By the time Dorian reached the Bahamas’ Elbow Cay in Great Abaco, the storm had grown to a Category 5 with sustained winds in excess of 160 knots. Dorian’s devastation eventually matched its fury, nearly obliterating Great Abaco with $3.4 billion in damage. A National Oceanic and Atmospheric Administration report said water levels reached more than 20 feet above ground level in some areas. Dorian slowed to a crawl over the northwestern Bahamas, dumping nearly 23 inches of rain at Hope Town in addition to claiming some 200 lives in the area.
Though Dorian weakened as it approached the US mainland, the storm re-intensified to Category 3 status as it headed north, skimming past Georgia and South Carolina, its eye passing near the Outer Banks of North Carolina. Dorian dumped nearly 16 inches of rain at Pawleys Island, South Carolina, before crossing Cape Hatteras. After clearing the Outer Banks, Dorian accelerated northeastward and became a strong post-tropical cyclone on September 7 before it reached Nova Scotia, Canada, and eventually spun out into the North Atlantic.

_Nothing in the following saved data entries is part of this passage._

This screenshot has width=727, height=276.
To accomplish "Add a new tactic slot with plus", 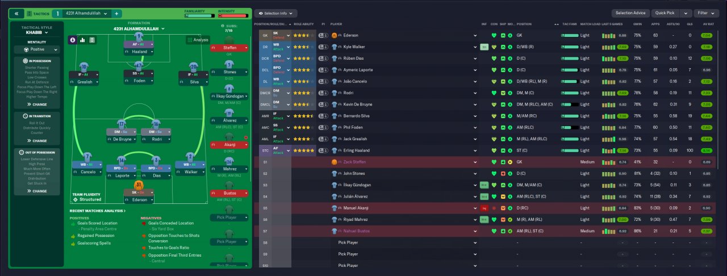I will pos(116,13).
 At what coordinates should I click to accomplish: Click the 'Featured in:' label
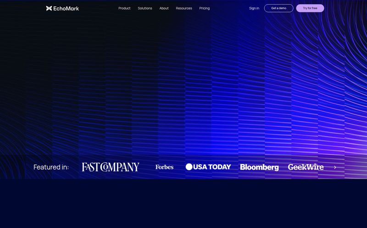51,167
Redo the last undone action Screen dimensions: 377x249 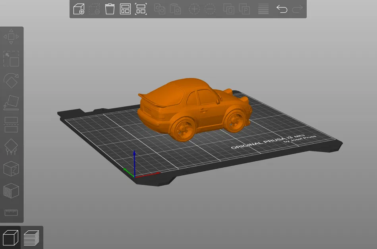[297, 9]
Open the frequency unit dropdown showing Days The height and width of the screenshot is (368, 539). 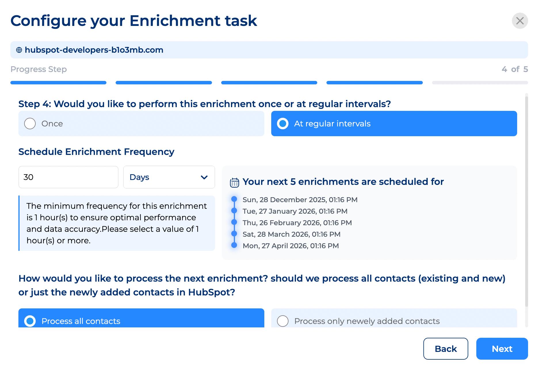click(x=169, y=177)
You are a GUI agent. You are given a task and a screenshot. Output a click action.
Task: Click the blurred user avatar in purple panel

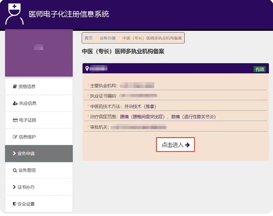[39, 48]
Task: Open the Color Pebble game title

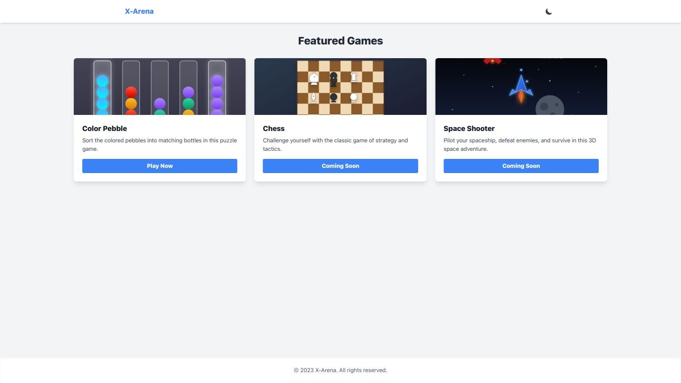Action: click(x=105, y=129)
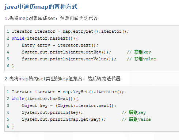Click the entry.getKey() println line
This screenshot has width=179, height=140.
pyautogui.click(x=66, y=52)
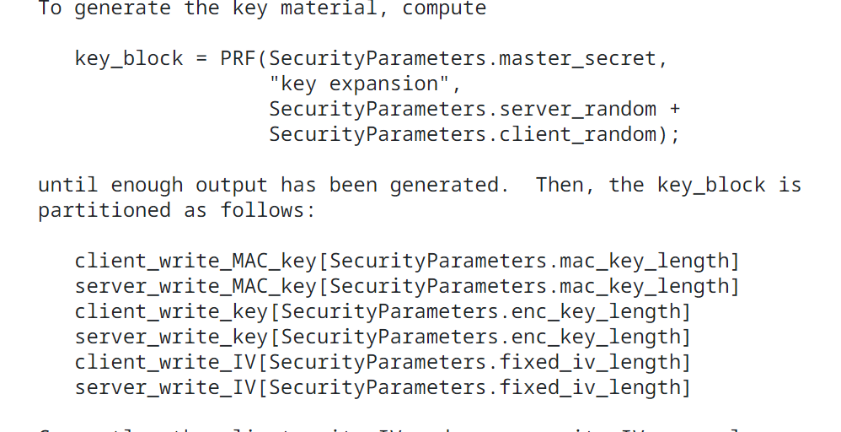Click the "SecurityParameters.client_random" text
The image size is (841, 432).
tap(463, 134)
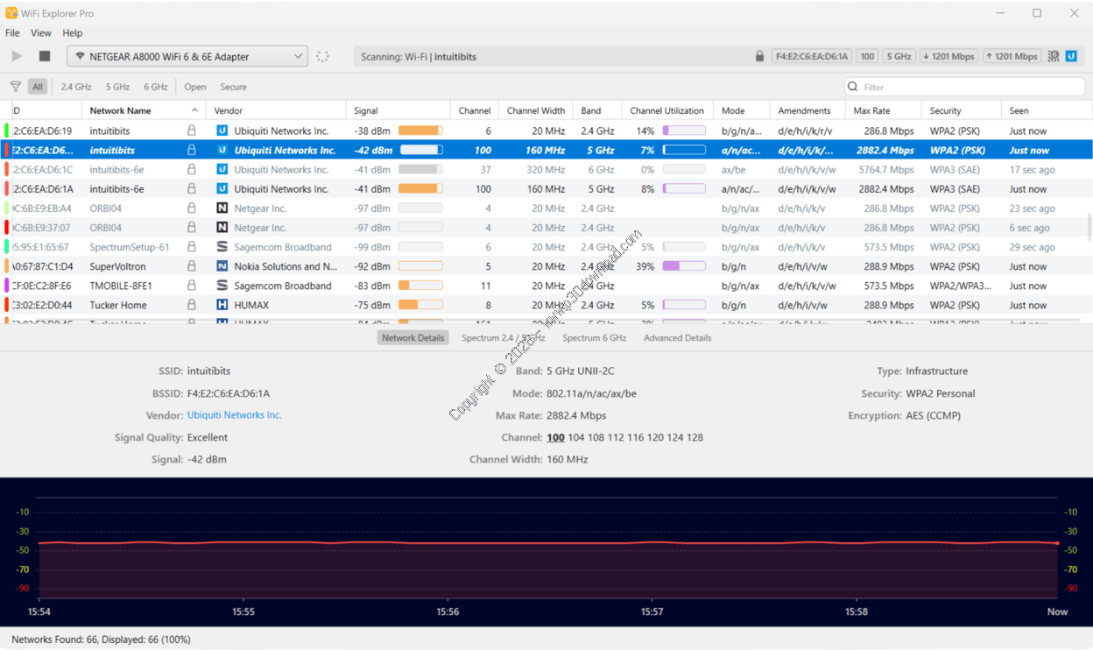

Hurricane Dorian spawned 21 tornadoes between September 4 and 6, two of which reached EF2 intensity. While no deaths were reported in the US, NOAA’s National Center for Environmental Information put damage in the United States alone at $1.6 billion.
As the Season Begins
The US hurricane season runs for 153 days each year between June 1 and November 30. Thanks to significantly improved hurricane forecasting, aircraft operators today often receive enough advanced warning to button down in place or move their aircraft to safer locations. The trick for the experts is how to continue improving the forecasting of these often-temperamental storms in time to be useful to people in their paths.
The job of gathering data, creating forecasts and accurate storm modeling—essentially acting as first responders to hurricanes—falls to groups such as NOAA’s National Hurricane Center in Miami and its operational arm of hurricane hunters based in Lakeland, Florida, the Aircraft Operations Center.

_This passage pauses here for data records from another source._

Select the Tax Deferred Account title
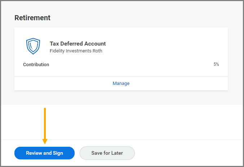This screenshot has height=167, width=244. tap(77, 44)
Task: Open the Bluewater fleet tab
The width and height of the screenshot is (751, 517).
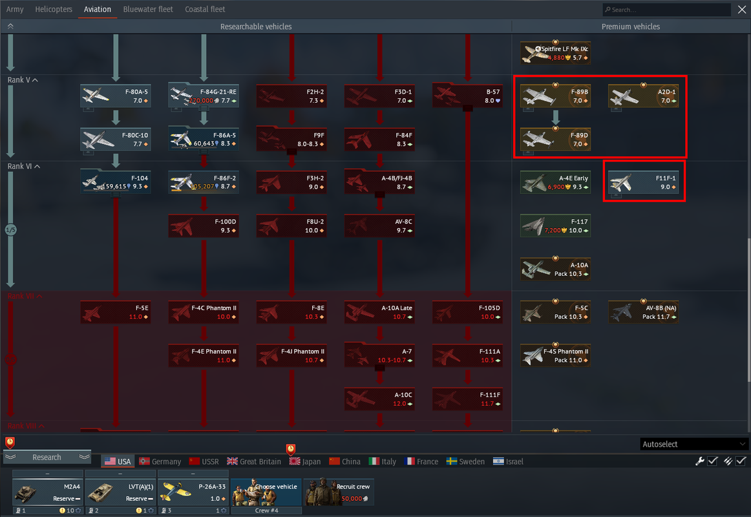Action: pyautogui.click(x=148, y=9)
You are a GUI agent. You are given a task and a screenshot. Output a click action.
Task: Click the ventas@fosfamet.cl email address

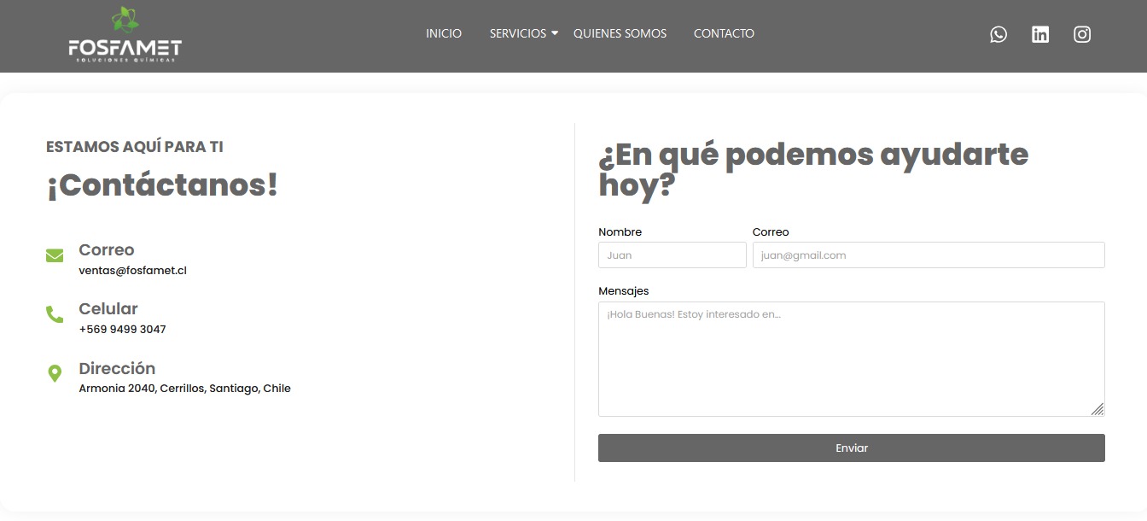click(132, 271)
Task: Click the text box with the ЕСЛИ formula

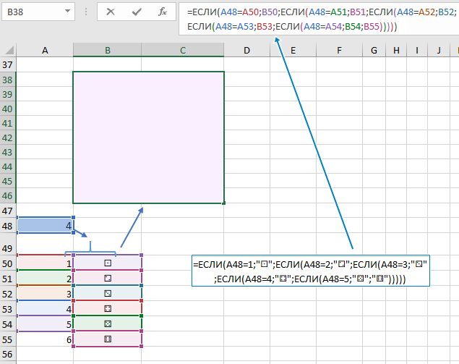Action: [x=311, y=271]
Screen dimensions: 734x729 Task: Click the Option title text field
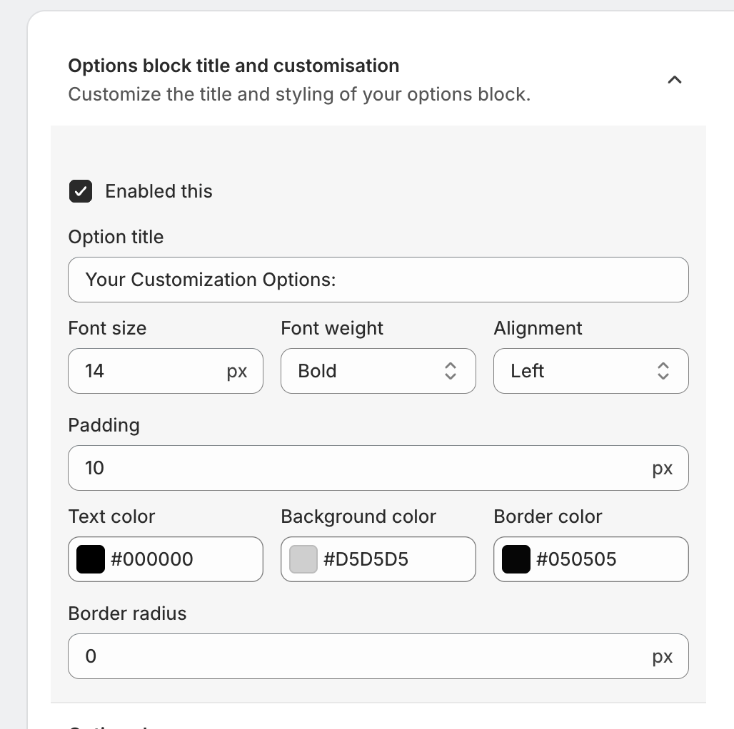coord(378,280)
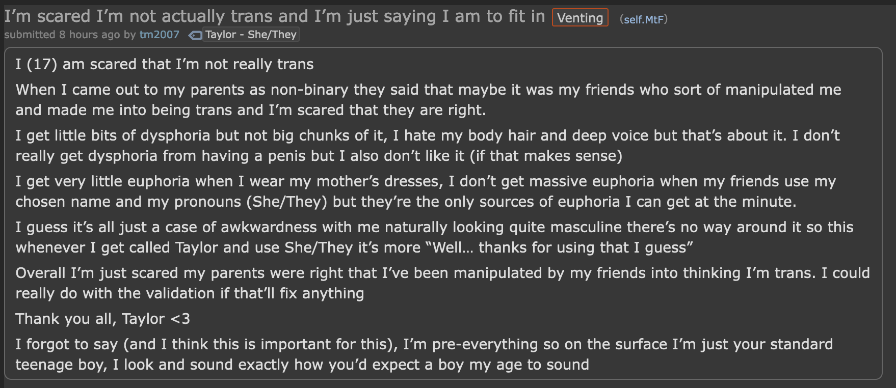The width and height of the screenshot is (896, 388).
Task: Click the paragraph about coming out to parents
Action: [x=428, y=100]
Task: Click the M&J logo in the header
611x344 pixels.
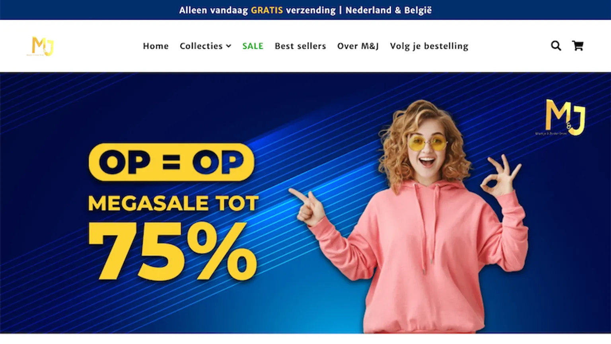Action: tap(41, 46)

The NHC’s mission is simple: “To save lives, mitigate property loss and improve economic efficiency by issuing the best watches, warnings, forecasts, and analyses of hazardous tropical weather and the understanding of these hazards.”

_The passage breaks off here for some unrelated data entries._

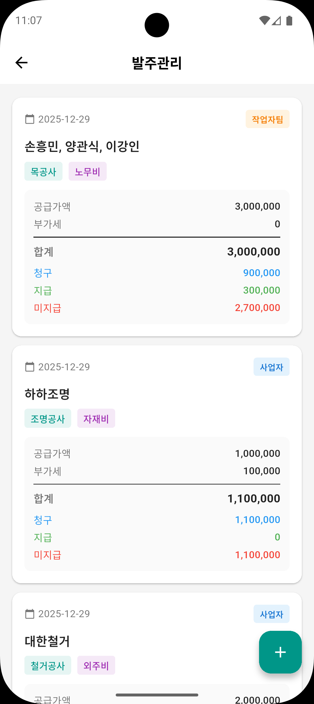Select the 목공사 tag
This screenshot has height=704, width=314.
tap(43, 171)
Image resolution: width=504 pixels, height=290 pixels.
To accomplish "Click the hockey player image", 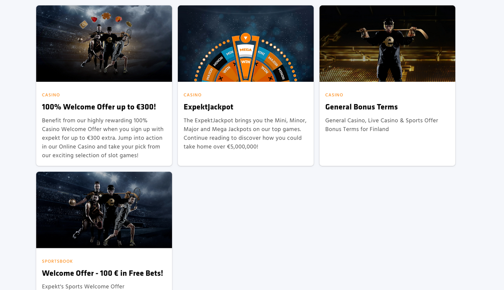I will click(387, 43).
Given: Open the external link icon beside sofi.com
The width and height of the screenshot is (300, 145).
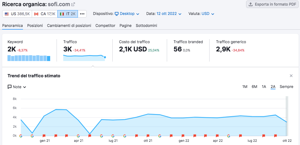Looking at the screenshot, I should point(73,4).
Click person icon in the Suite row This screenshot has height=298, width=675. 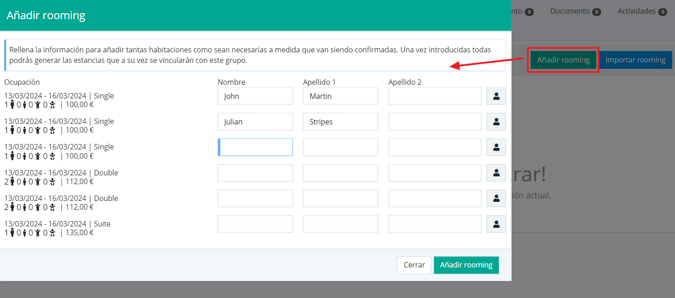pos(496,224)
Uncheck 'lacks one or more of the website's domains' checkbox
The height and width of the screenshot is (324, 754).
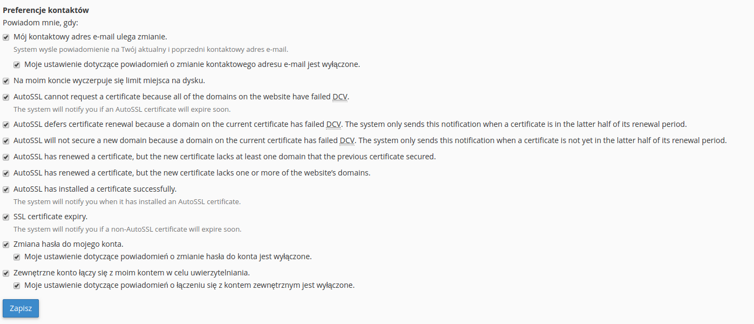coord(6,173)
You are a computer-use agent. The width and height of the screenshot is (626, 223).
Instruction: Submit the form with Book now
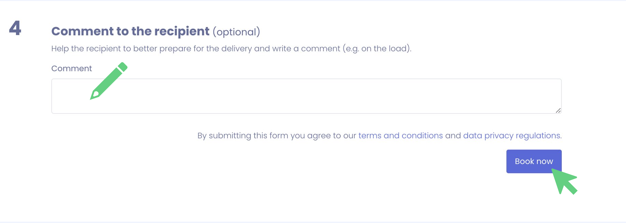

The AOC’s team of about 100 men and women are responsible for capturing the most up-to-the-minute storm data, such as temperature, winds and humidity, by flying directly into the teeth of weather most other pilots are happy to avoid. AOC aircraft include a pair of Lockheed WP-3D turboprops—originally known as Electras in civilian paint schemes—and a single Gulfstream IV biz jet. Their efforts are supported by a pair of NASA/NOAA GOES satellites hanging in stationary orbits more than 22,000 miles above the planet.
Tropical Cyclones Dissected
Hurricanes, technically known as tropical cyclones, are giant engines of nature fueled by warm, moist air—between 80 and 85 degrees Fahrenheit—that form in the tepid ocean waters near the equator. Colorado State University meteorologist Phil Klotzbach, in a USA Today story, labeled hurricanes as “the atmosphere’s attempt to move heat from the warm equatorial regions toward the cold polar regions.” In the western Pacific and Indian Ocean, these same storms are called typhoons.
NASA’s website explains how hurricanes evolve: “As warm, moist ocean air rises, it causes an area of lower air pressure beneath, while higher-pressure air from surrounding areas pushes into these low-pressure regions, warming and adding moisture as it all moves. The surrounding warm air swirls eventually, cooling and forming clouds. The entire system of clouds and wind spins and grows, fed by the ocean’s heat and water evaporating from the surface.” North of the equator, tropical cyclones spin counterclockwise, while the direction is just opposite down south. Hurricanes also include clusters of intense thunderstorms concentrated in a relatively small area.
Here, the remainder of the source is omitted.